Enfin, les connaissances ont évolué, y compris les nôtres, concernant notamment les mécanismes de transmission (les lieux de transmission, l'existence de personnes supercontaminatrices, etc.). Il faut prendre des décisions stratégiques fondées sur la science au moment même où cette science se construit.

S'agissant de l'immunité en population, on sait maintenant qu'il y a entre 5 % et 10 % de la population, suivant les régions, qui a été contaminée et a des anticorps : ce n'était pas évident au départ ! Si l'on m'avait demandé de parier, j'aurais plutôt misé sur 20 % ou 25 % en France ; or le taux observé est nettement inférieur, et cela vaut pour l'ensemble des pays.

Sur la signification des anticorps, est-on protégé quand on a été malade une première fois ? Oui, probablement, dans l'immense majorité des cas. Mais on vient de décrire, dans les dernières semaines, quatre cas de deuxième contamination, chez des personnes ayant eu des anticorps. Concernant le supposé rôle contaminant des enfants, on s'est aperçu, en fait, que les enfants étaient contaminés par les adultes. Il y a donc eu une acquisition de connaissances au fur et à mesure, qui a rendu les décisions difficiles à prendre.

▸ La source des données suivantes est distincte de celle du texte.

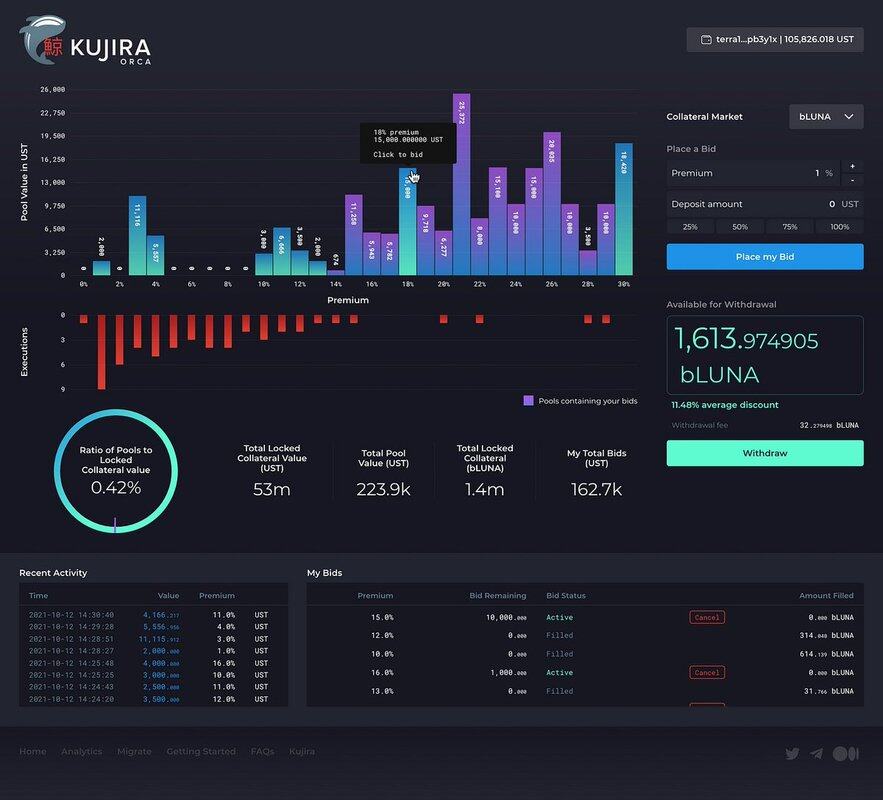Expand the bLUNA collateral market dropdown
883x800 pixels.
pyautogui.click(x=826, y=117)
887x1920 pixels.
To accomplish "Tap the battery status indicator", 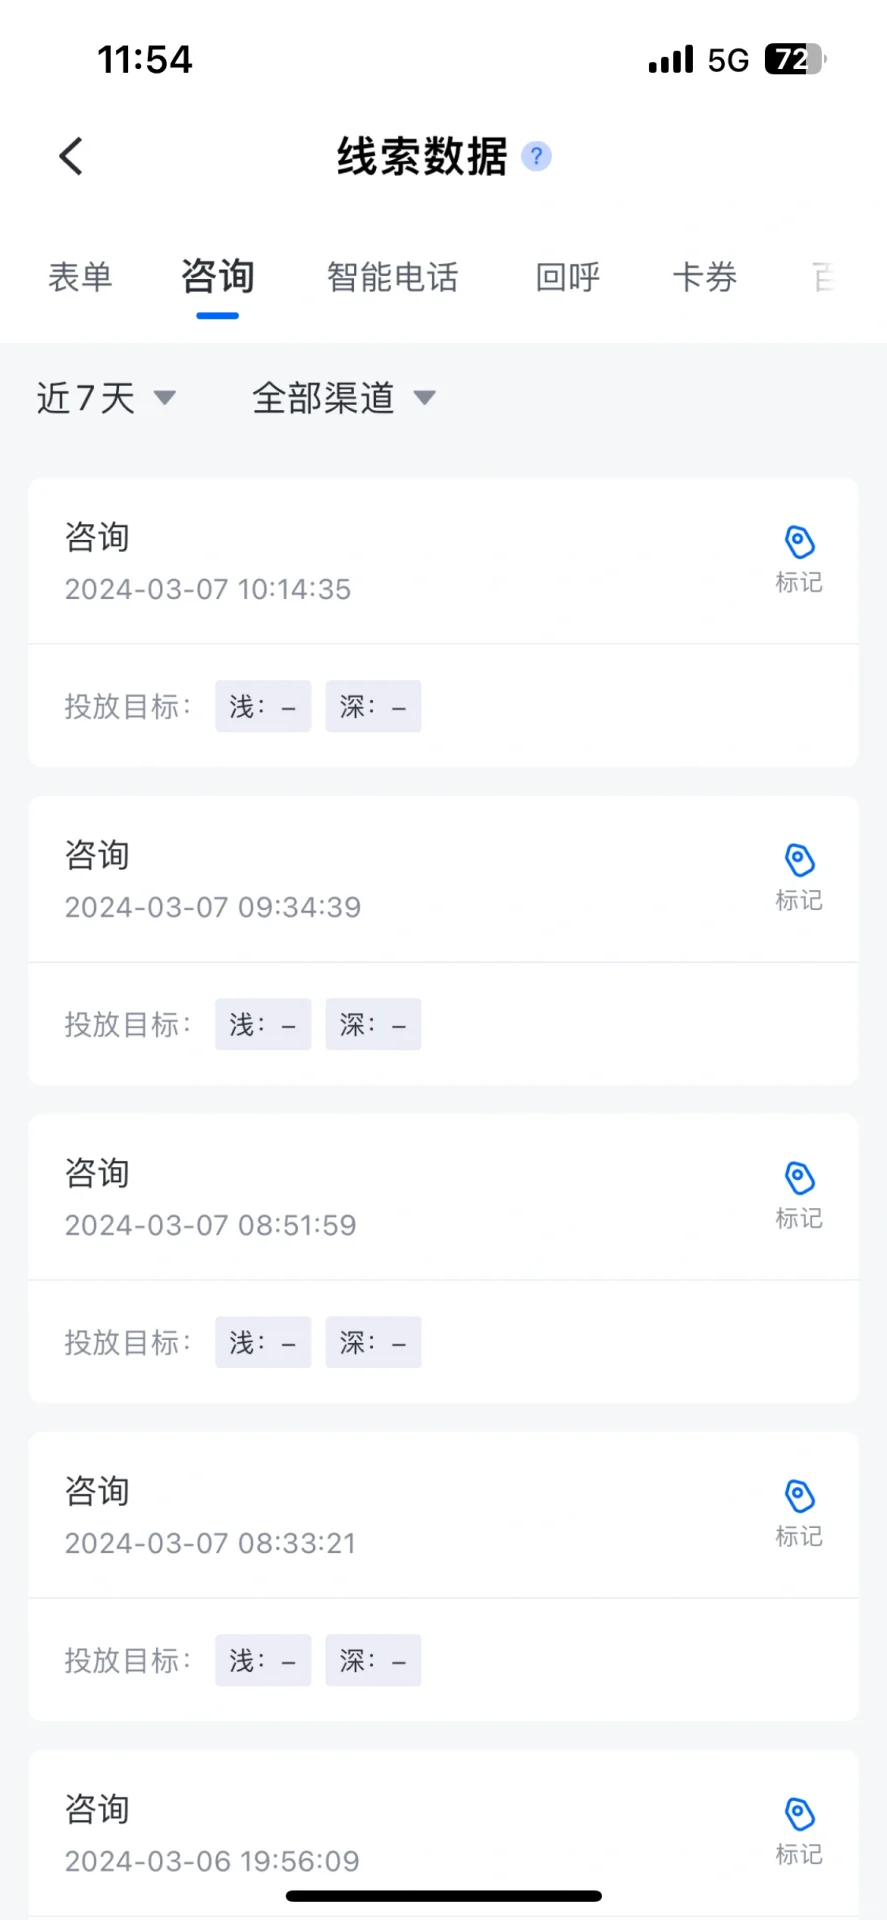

Pour conclure, je remercie publiquement l'ensemble du conseil scientifique qui a travaillé énormément - plus de 150 réunions, y compris le week-end ! L'important, c'est le travail d'équipe et l'intelligence collective. Je remercie également les Français qui, à 80 %, sont un peu inquiets, mais restent raisonnables - là aussi, les médias ont un rôle en ne s'intéressant qu'au 20 % de personnes qui, à des degrés divers, refusent les mesures.

Je voudrais enfin vous faire part d'un regret, concernant les établissements d'hébergement pour personnes âgées dépendantes (Ehpad). Nous avions d'emblée émis un certain nombre de recommandations et de consignes pour la prise en charge de leurs pensionnaires. La confrontation entre cette vision sanitaire et la volonté de laisser les anciens vivre normalement a mis en évidence le fait que les Ehpad étaient beaucoup moins médicalisés qu'on ne le pensait, que l'organisation de la prise en charge médicale était complexe - cela avait été signalé depuis longtemps dans d'autres structures. S'il devait y avoir une reprise du virus dans quelques semaines, il ne faudrait pas répéter ce qui s'est passé et faire en sorte que tout soit prêt.

S'il nous reste du temps en fin d'audition, nous pourrons vous donner notre vision de ce qui pourrait se passer dans les semaines ou les mois qui viennent, afin de ne pas parler uniquement du passé.